Afrika ist für Hae-Mi Sehnsuchtsort, die Reise dorthin soll zum Selbsfindungstrip werden, wie sie Jong-Su schon bei ihrem ersten Treffen vorschwärmt. Jong-Su und Hae-Mi sind unter ärmlichen Verhältnissen in der südkoreanischen Provinz Paju aufgewachsen. Jong-Sus einzelgängerischer Vater ist gerade mit den Behörden in Konflikt, darum muss Jong-Su kurz nach Hae-Mis Abreise nach Afrika auf den elterlichen Bauernhof zurückkehren.
Als Hae-Mi nach Hause kommt, ist Jong-Su aber sofort zur Stelle. Doch sie ist nicht allein. Ben ist bei ihr. Der fährt Porsche, lebt im Nobelviertel Gangnam und hüllt sich in eine Aura von neureichem Ennui, ist abgesehen davon aber eigentlich sehr sympathisch. Doch als er in Begleitung von Hae-Mi auf Jong-Sus Bauernhof zu Besuch kommt, zeigt Ben langsam ein anderes, beunruhigendes Gesicht. Denn eine heimliche Vorliebe von ihm ist es, alte Gewächshäuser anzuzünden.
Und dann verschwindet Hae-Mi plötzlich spurlos. Jong-Su beginnt, fieberhaft nach ihr zu suchen. Bis ein fürchterlicher Verdacht in ihm keimt...
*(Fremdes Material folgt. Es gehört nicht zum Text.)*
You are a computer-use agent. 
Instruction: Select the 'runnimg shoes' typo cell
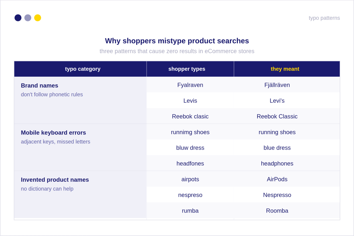pyautogui.click(x=190, y=132)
Das südkoreanische Kino mischt die Filmwelt im Moment ordentlich auf. In Cannes hat Bong Joon-Ho mit seinem Film „Parasite“ gerade die Goldene Palme gewonnen. Dessen Zutaten ähneln erstaunlicherweise sehr denen von Lee Chang-Dongs Film „Burning“. Beide wechseln im Laufe der Handlung schleichend das Genre, beide weisen über die bloße Erzählung weit hinaus und funktionieren auch als kritische Metapher auf das kapitalistische Gesellschaftssystem.
In Burning kulminiert diese Kritik in einer denkwürdigen Szene, in der Hae-Mi zu den Klängen von Miles Davis „Générique“ nackt einen seltsamen Tanz vor der südoreanischen Flagge vollführt, während im Hintergrund gerade die Sonne untergeht. Es ist der Vorspann zum zweiten Teil dieses faszinierenden Films, der sich von der einfühlsamen Erzählung einer Menage-à-Trois klammheimlich zum packenden Thriller entwickelt. Am Ende brennt es dann tatsächlich. Doch es ist kein Gewächshaus.